**** Dataset records ****

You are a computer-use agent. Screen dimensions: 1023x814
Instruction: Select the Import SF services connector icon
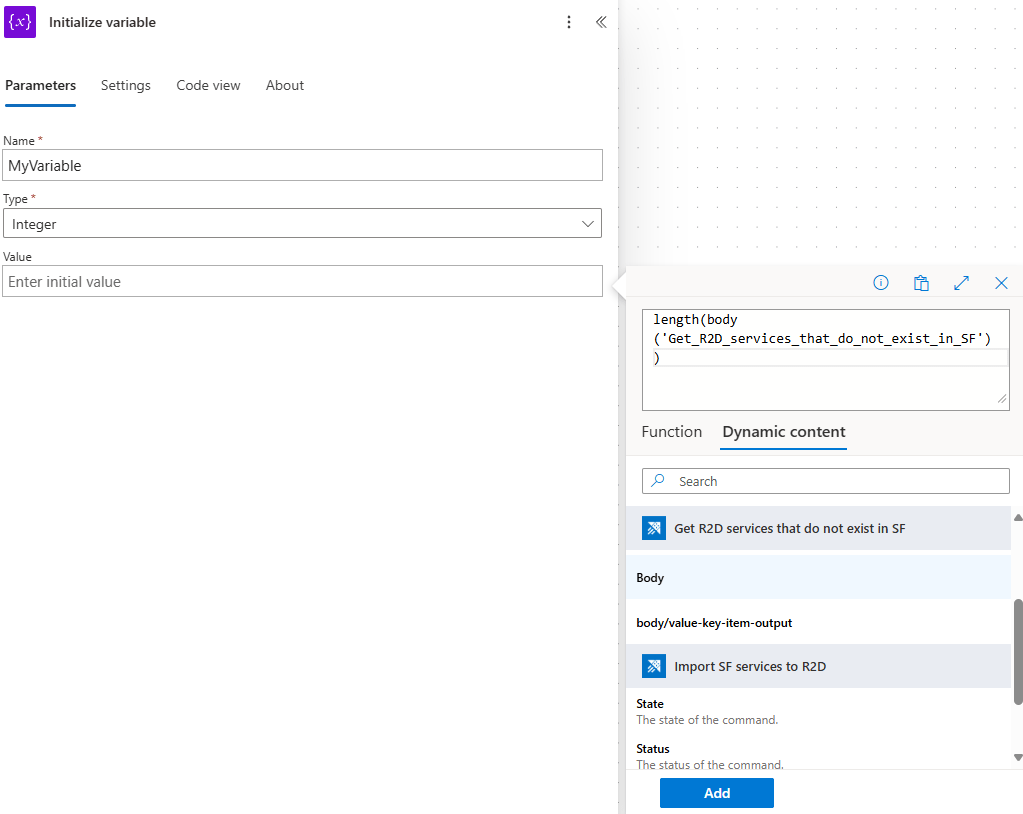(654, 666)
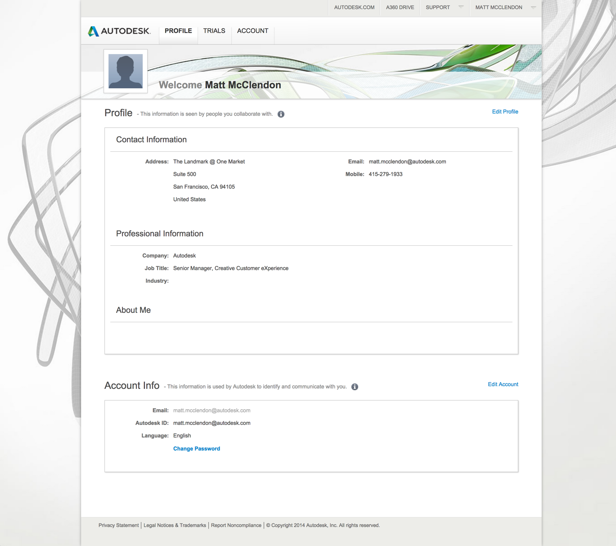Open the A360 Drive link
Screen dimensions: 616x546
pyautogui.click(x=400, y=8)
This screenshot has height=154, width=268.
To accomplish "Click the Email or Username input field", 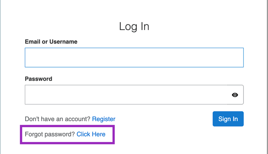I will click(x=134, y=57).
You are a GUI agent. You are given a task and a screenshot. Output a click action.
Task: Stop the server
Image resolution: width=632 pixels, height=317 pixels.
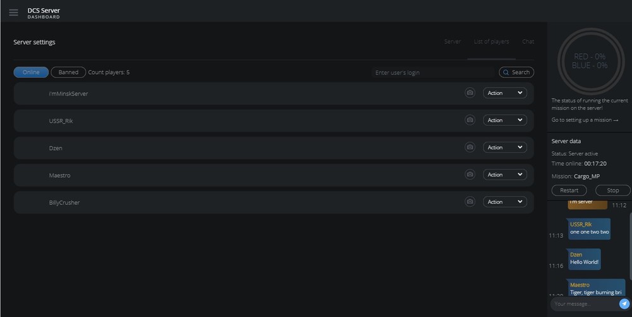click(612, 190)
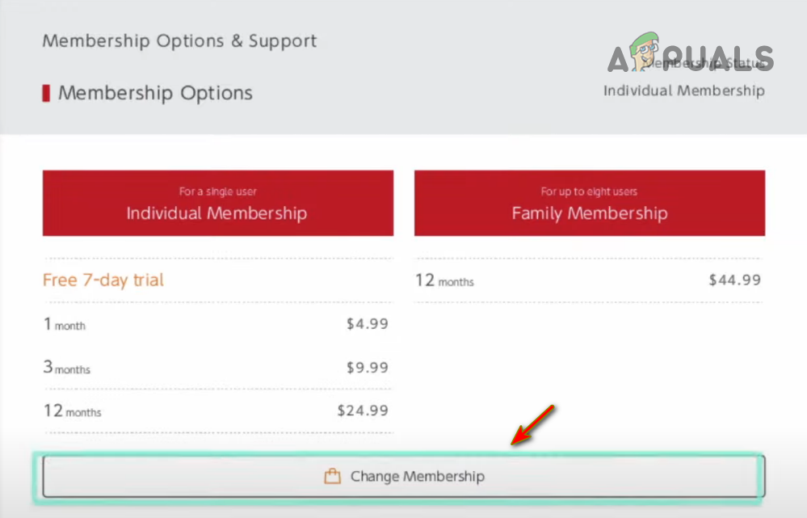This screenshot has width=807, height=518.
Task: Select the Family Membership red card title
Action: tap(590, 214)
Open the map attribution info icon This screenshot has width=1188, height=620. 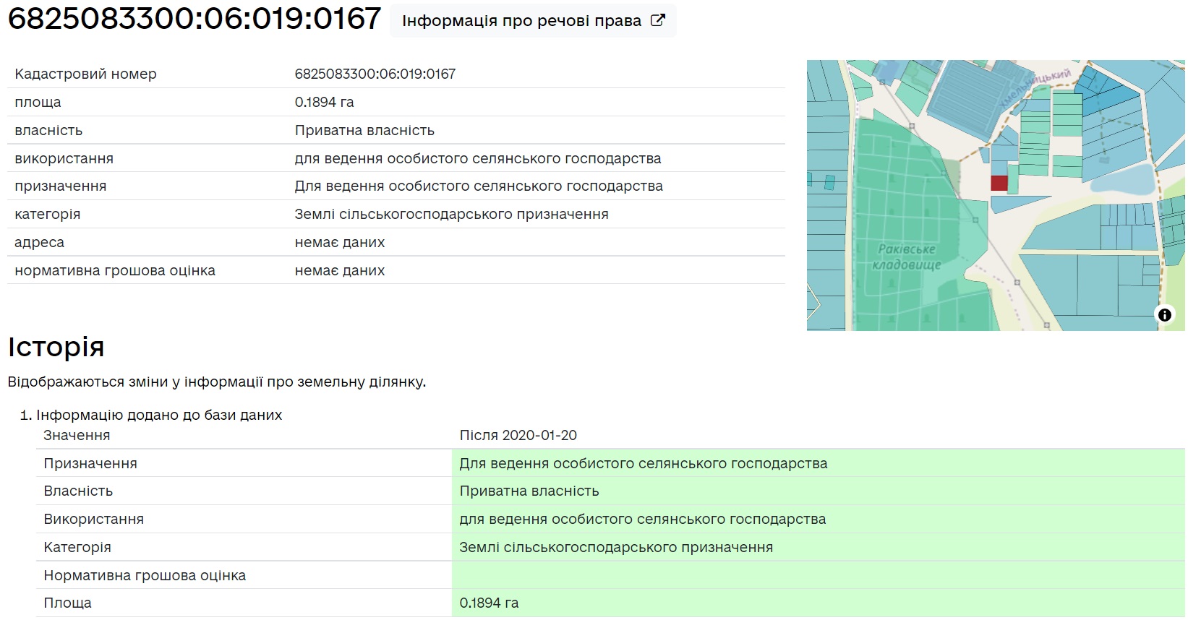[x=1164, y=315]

****
**** Dataset records ****

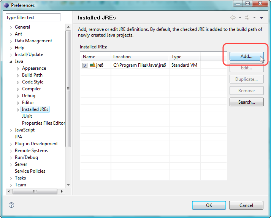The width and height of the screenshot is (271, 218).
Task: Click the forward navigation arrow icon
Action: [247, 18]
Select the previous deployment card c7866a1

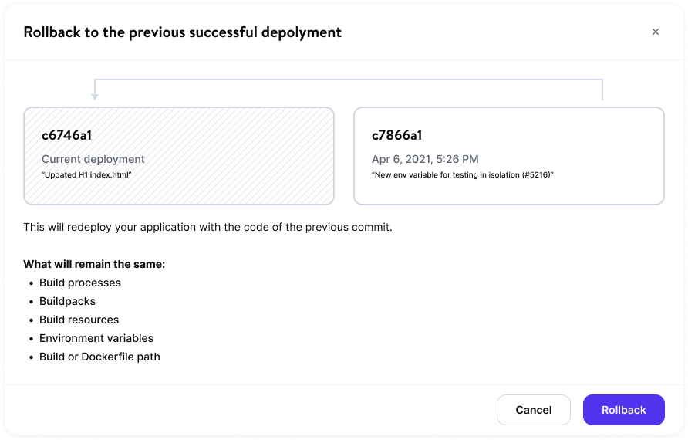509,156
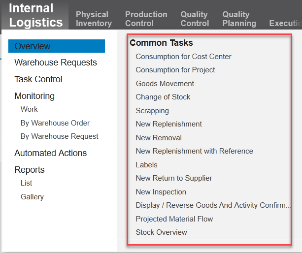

****
**** Dataset records ****

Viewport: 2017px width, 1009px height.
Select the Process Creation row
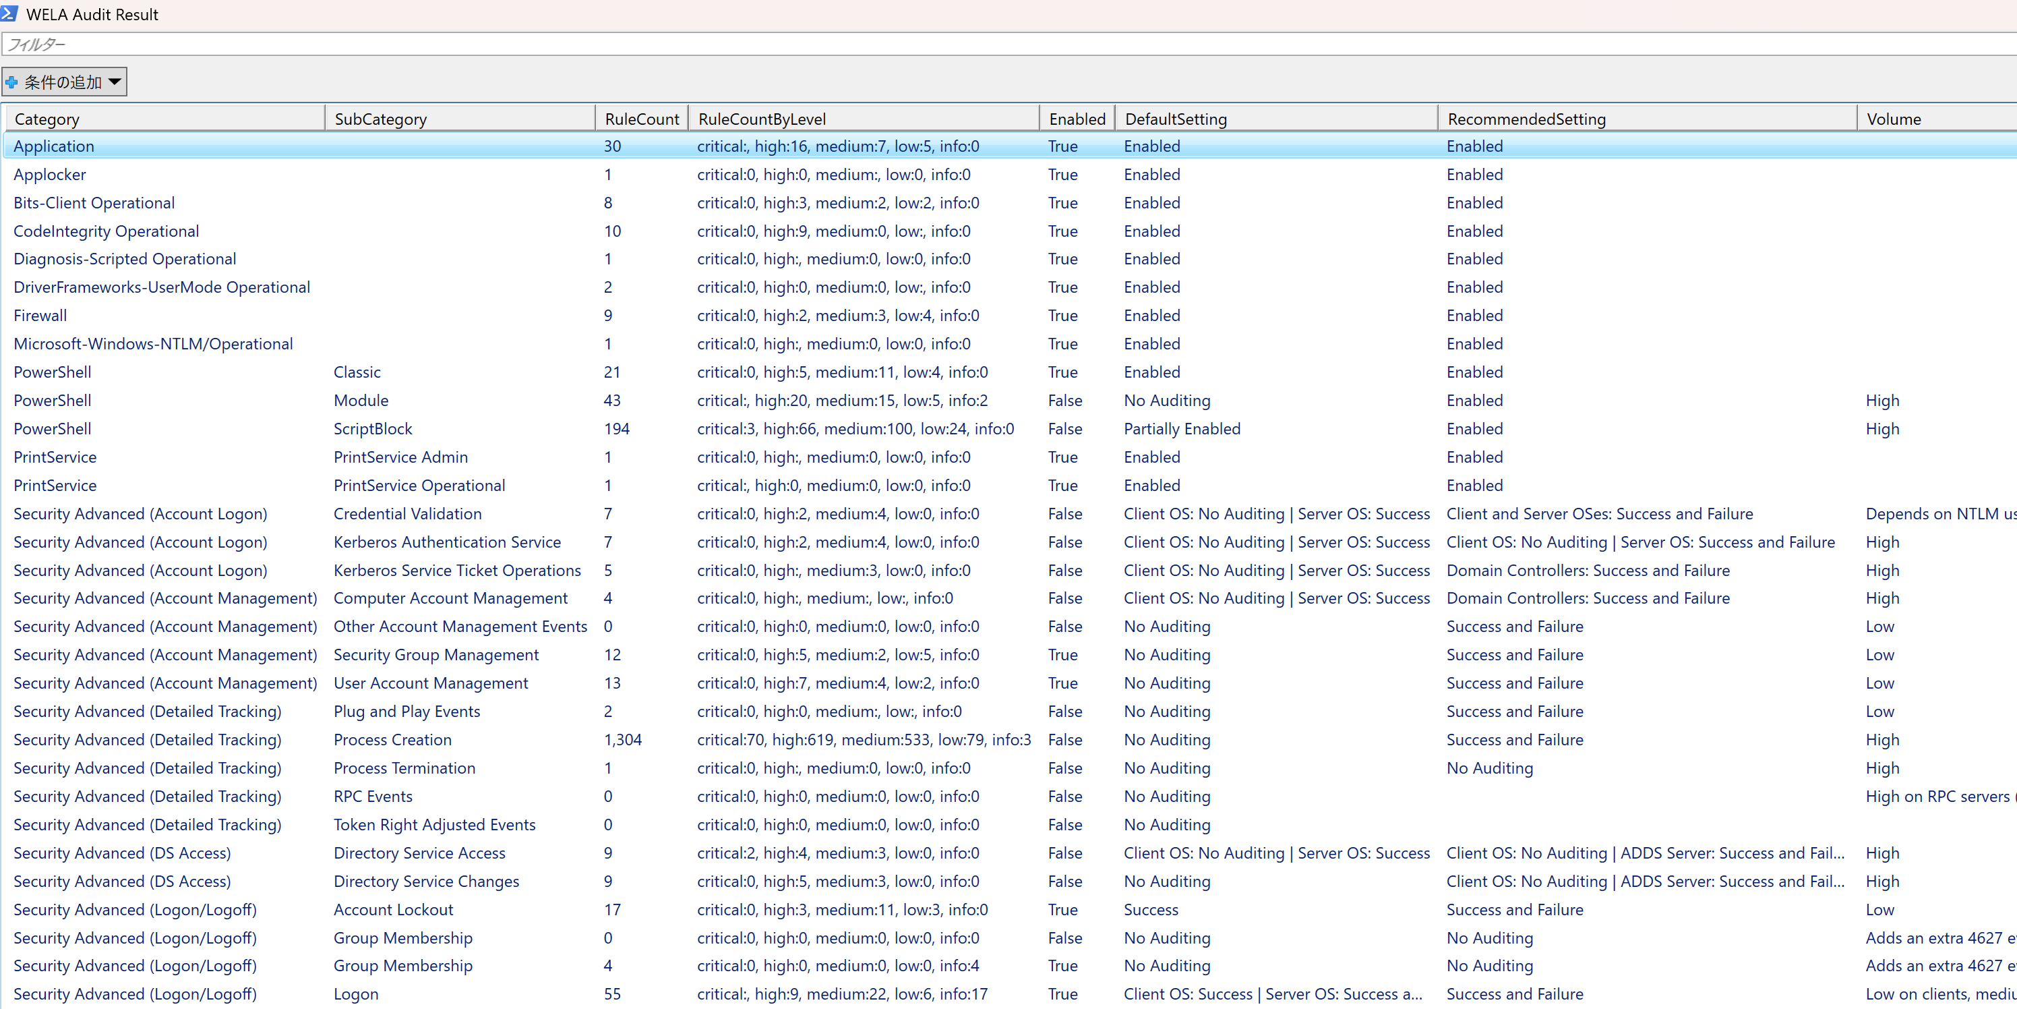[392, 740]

****

# Directions
Please count the lines in the entries that contain the word "card", treating case as significant, and give only the number.

# Expected answer
2